Le groupe LDLC a réalisé un chiffre d’affaires de 554,1 millions d’euros sur son exercice 2025-2026, en hausse de 3,7 %. Son volume d’affaires global progresse de 6,2 %, à 601 millions d’euros. Surtout, le distributeur spécialisé dans le high-tech retrouve la rentabilité avec un résultat net de 10,2 millions d’euros.
Cette amélioration intervient un an après l’annonce de deux plans de sauvegarde de l’emploi, qui ont conduit à 88 suppressions de postes. Le groupe a également décidé l’arrêt de l’École LDLC et de l’activité LDLC VR Studio, poursuivant ainsi le travail de rationalisation engagé ces dernières années.
Maîtrise des achats et des stocks
Pour expliquer ce redressement, la direction met en avant les mesures de réduction des coûts engagées depuis plusieurs années. Mais elle insiste aussi sur sa capacité à s’adapter à l’évolution du marché informatique. « L’élément majeur reste la capacité de l’entreprise, son agilité et sa connaissance du métier, qui lui ont permis de transformer cette période complexe en réussite économique », a expliqué Olivier de la Clergerie, directeur général du groupe.
Au cours de l’exercice, la hausse des prix de certains composants a créé de nouvelles tensions sur le marché. Dans ce contexte, LDLC a choisi de renforcer ses stocks afin de sécuriser ses approvisionnements. « La mémoire est le composant le plus volatile de notre portefeuille. J’en gère les achats depuis le premier jour de LDLC, ce qui nous a permis d’anticiper les évolutions du marché », a souligné Laurent de la Clergerie, fondateur du groupe. Ces choix ont contribué à faire progresser la marge brute du groupe.
Le commerce physique reste stratégique
Malgré son ADN d’e-commerçant, LDLC continue de miser sur son réseau de magasins. Le groupe dispose aujourd’hui de 116 points de vente dans l’Hexagone, dont 87 sous enseigne LDLC. Parmi eux, 54 sont exploités en franchise.
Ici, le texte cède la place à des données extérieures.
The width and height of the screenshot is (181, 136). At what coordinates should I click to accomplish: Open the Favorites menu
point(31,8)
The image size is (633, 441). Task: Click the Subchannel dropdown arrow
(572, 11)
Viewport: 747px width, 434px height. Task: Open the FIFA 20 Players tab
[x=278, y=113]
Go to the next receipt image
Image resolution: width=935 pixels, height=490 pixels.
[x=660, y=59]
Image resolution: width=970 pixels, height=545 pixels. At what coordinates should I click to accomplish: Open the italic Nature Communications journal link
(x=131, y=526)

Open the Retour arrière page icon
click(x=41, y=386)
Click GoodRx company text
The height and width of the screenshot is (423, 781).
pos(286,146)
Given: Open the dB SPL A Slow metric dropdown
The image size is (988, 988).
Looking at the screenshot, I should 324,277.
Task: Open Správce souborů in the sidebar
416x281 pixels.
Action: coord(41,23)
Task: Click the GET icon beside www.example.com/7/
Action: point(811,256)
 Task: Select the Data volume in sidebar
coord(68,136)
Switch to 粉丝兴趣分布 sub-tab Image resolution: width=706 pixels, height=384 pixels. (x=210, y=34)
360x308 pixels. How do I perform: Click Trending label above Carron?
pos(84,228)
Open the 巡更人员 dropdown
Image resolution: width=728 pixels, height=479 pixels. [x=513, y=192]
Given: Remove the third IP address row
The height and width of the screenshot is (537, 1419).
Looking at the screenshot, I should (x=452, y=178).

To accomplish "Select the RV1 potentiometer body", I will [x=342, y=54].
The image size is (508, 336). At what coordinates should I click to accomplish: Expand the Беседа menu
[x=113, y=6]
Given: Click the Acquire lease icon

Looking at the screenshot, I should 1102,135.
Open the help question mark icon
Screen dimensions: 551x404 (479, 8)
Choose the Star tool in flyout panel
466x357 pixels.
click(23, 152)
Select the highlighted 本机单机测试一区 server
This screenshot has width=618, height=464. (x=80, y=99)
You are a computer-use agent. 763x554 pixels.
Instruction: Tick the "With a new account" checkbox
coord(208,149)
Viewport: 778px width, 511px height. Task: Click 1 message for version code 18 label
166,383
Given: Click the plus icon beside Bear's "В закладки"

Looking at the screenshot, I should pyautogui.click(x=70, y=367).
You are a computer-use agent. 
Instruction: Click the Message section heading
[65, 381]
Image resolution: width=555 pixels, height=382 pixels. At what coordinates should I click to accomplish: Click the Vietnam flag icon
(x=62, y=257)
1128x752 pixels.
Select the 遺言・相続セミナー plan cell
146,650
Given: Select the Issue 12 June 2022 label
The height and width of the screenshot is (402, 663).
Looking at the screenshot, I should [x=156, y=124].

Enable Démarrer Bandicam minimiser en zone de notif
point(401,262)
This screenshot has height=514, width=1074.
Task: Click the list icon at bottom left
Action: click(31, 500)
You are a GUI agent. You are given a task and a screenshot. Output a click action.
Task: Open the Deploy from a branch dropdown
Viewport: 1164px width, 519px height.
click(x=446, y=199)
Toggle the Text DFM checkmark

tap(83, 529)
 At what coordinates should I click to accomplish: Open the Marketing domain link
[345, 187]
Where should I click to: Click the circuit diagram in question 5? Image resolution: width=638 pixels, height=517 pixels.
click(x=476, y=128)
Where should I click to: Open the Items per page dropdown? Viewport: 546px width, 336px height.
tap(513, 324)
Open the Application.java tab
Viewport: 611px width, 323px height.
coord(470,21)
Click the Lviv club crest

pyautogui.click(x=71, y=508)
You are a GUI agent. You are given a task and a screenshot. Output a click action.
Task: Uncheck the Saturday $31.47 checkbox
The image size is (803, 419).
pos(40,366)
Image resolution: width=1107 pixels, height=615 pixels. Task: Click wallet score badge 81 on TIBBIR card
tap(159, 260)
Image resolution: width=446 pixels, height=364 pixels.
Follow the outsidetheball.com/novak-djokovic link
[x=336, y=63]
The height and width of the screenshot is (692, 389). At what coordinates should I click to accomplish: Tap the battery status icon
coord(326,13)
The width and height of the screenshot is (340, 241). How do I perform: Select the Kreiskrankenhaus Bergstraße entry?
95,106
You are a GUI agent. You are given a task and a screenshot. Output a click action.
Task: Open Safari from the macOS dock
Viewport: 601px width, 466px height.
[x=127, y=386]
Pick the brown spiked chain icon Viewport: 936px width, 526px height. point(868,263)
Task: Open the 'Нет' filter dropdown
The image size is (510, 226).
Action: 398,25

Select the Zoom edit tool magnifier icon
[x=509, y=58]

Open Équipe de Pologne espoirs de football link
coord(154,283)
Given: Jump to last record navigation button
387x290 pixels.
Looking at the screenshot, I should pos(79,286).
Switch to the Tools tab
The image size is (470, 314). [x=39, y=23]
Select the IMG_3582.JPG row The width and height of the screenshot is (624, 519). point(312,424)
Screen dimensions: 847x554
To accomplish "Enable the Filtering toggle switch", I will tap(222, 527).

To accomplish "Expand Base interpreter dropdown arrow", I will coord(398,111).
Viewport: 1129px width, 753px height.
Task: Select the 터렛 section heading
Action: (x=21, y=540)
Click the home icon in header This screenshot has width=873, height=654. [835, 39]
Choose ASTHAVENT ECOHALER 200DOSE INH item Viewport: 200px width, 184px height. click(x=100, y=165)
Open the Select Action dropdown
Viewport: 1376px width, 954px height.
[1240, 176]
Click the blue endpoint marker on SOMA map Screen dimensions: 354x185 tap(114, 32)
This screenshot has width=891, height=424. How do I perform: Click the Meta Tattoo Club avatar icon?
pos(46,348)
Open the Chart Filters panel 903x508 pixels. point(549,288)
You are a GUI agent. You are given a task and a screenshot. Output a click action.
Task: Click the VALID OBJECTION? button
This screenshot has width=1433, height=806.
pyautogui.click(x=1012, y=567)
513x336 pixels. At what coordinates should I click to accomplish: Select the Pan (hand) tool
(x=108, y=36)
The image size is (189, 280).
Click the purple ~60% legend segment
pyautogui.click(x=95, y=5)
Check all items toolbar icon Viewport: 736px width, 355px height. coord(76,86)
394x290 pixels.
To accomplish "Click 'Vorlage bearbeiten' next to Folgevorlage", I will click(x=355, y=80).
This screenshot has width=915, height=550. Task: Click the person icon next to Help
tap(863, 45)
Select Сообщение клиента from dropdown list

L’ouverture du magasin de la Madeleine, à Paris, à l’été 2025, illustre cette stratégie. Ce flagship doit permettre à l’enseigne de toucher un public plus large et de faire évoluer son image. « Il s’agit de montrer de quoi nous sommes capables, au-delà de l’image d’un distributeur spécialiste uniquement capable de vendre des PC de gamers », résume Olivier de la Clergerie.
Si la franchise a longtemps constitué le principal levier de développement du réseau, LDLC privilégie désormais une autre stratégie. « La franchise était l’outil le plus rapide pour couvrir un territoire encore vierge. Aujourd’hui, nous ouvrons davantage de magasins en propre », a indiqué Olivier de la Clergerie.
Rue du Commerce poursuit sa progression
Parmi les autres relais de croissance, on peut citer la marketplace Rue du Commerce, rachetée en 2024, qui a doublé son volume d’activité sur l’exercice, avec une progression particulièrement marquée au quatrième trimestre. « Notre objectif était de développer le modèle marketplace que nous avions en tête, tout en évitant qu’un autre acteur ne récupère cette porte d’entrée vers le marché français », a expliqué Laurent de la Clergerie.
Pour l’exercice 2026-2027, le groupe reste prudent. Mais il estime disposer des atouts nécessaires pour maintenir un bon niveau de rentabilité dans un marché qui continue d’évoluer rapidement.